Sorry for the all caps title, but in this case it's warranted. I'm willing to forgive language barrier as at least they have a valid excuse, but frankly I'm seeing more and more posts, especially in HTML/CSS that I cannot make head nor tail of. THEN you find out that they live in the midwest and it's like whiskey tango baker foxtrot. I don't like to think of myself as a grammar snob - but DAMN people, when there are no verbs, adjectives or even interrogatives, it is almost impossible to find a question much less a point to some of these posts. Sweet morphine hopped up bloody Mary and Joseph. It's bad when the eurotrash art ***'s we make fun of type better english than the domestics. I mean, web design is (or at least I thought it was) a technical skill or at least required some form of logical flow - Hmm, maybe this explains the code some people seem to vomit up and call a website, or the rabid popularity of dreamweaver / frontpage / expression / lazy assed sleazeball flavor of the month WYSIWYG. Just venting - there have been several times the past week I've felt like going all Samuel L. Jackson on folks.
I somewhat doubt that there is such a relation between the quality of your website and your ability to speak English, primarily due to the vast diversity of DP forums. However, i do think that more users could use a bit more effort when it comes to their grammar. I guess it is just pore laziness that will eventually backfire on them anyway.
Depends what you mean by 'real' English. Obviously nobody speaks pre-conquest Anglo-Saxon or the English of Chaucer, and even Shakesperian English sounds stilted. In fact one of the oldest examples of English still being spoken is in the original United States (the bit that used to be British). As well as the preservation of the long 'R' sound in words like beerrrrr and fearrrrr they've preserved old English words such as 'Fall' for Autumn and the verb 'to skedaddle'.
The funny thing about Shakespearean English is that Shakespeare invented many of the words in his works, including some words that are still common today. Very few people speak English with the pronunciation listed in the OED. I believe one study found that certain parts of Kentucky in the United States come the closest. People tend to incorrectly lump Kentucky in with the South, which is notorious for their mangled accents. Johnny Depp is an example of a Kentuckian who speaks nearly-proper English. I think English skills are important if you are building a website in English. Native speakers can always recognize when someone does not know English very well or when they are using a computer translator.

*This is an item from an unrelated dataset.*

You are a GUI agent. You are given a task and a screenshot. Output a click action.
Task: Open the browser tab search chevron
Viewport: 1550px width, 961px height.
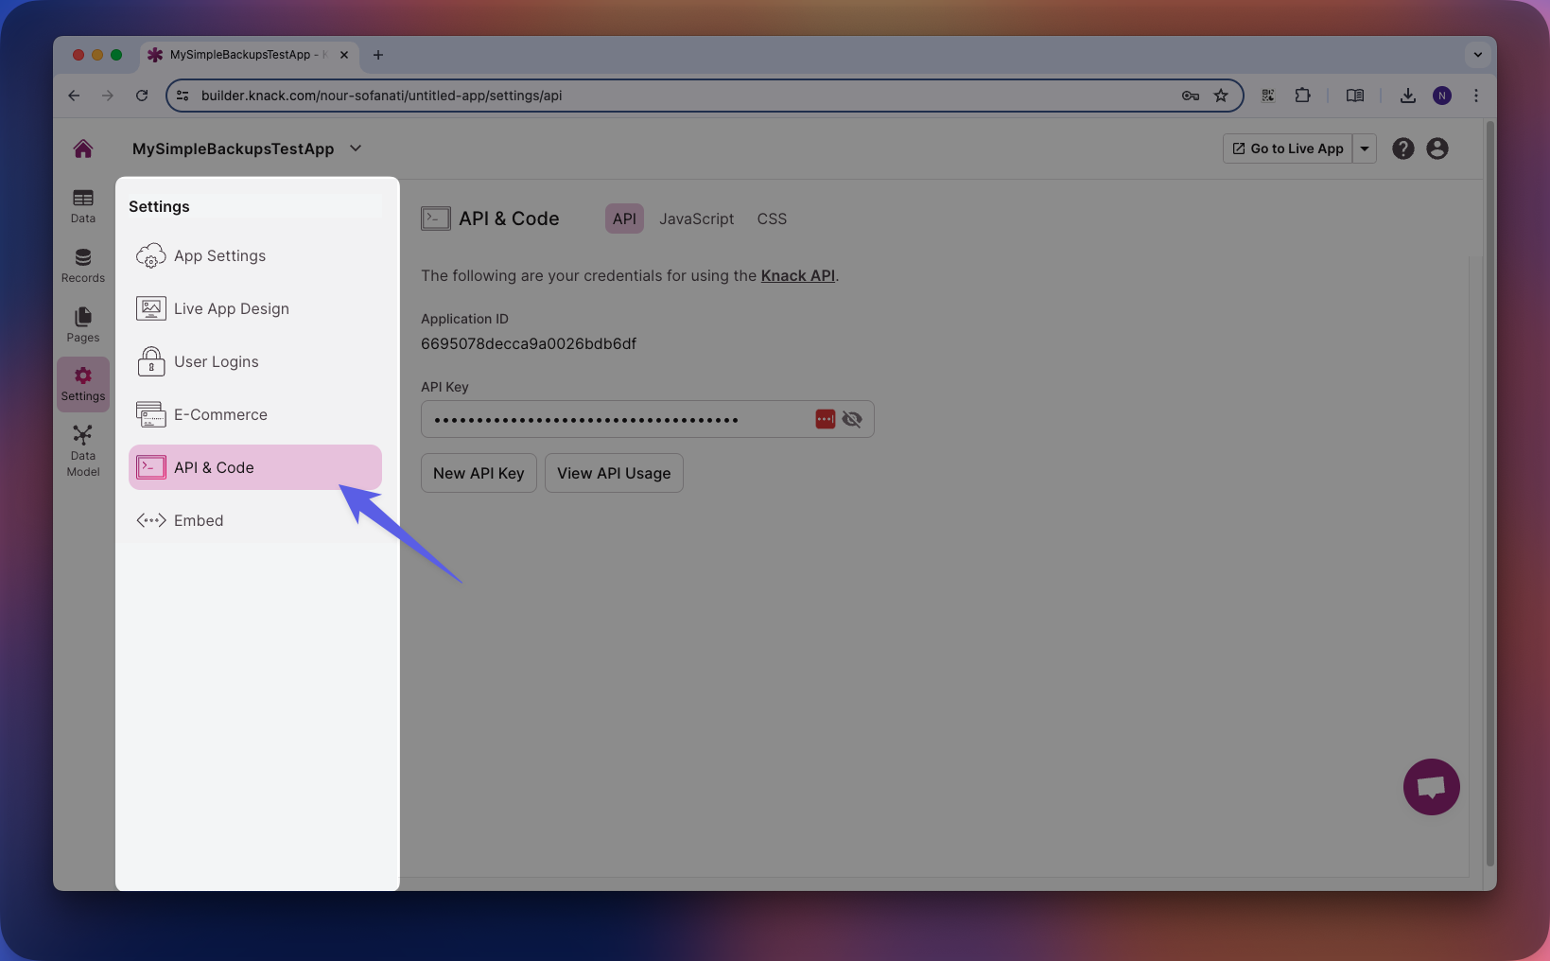[1477, 55]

Today English is one of the major languages in the world, but in Shakespeare's time for example, only a few million people spoke English, and the language was not thought to be very important by the other nations of Europe, and was unknown to the rest of the world. English has become a world language because of its establishment as a mother tongue outside England, in all continents of the world. Exporting of English began in the seventeenth century, with the first settlements in North America. The great growth of population in the US assisted by massive immigration in the nineteenth and twentieth centuries, that has given to the English language its present standing in the world.
I've blogged about this a few times (here and here) but I still have yet to even really imagine where the Internet and technology are taking the English language. They are both making us native speakers talk weird! Especially speakers of real English (British ) - one example that I gave is the fact that I have to give voice commands to my mobile phone with an American accent, or it won't work!! Now that is scary!! Not to mention that I have to use "Merkin" spellings, like "color" etc. for SEO reasons! Arrghh! I feel so dirty!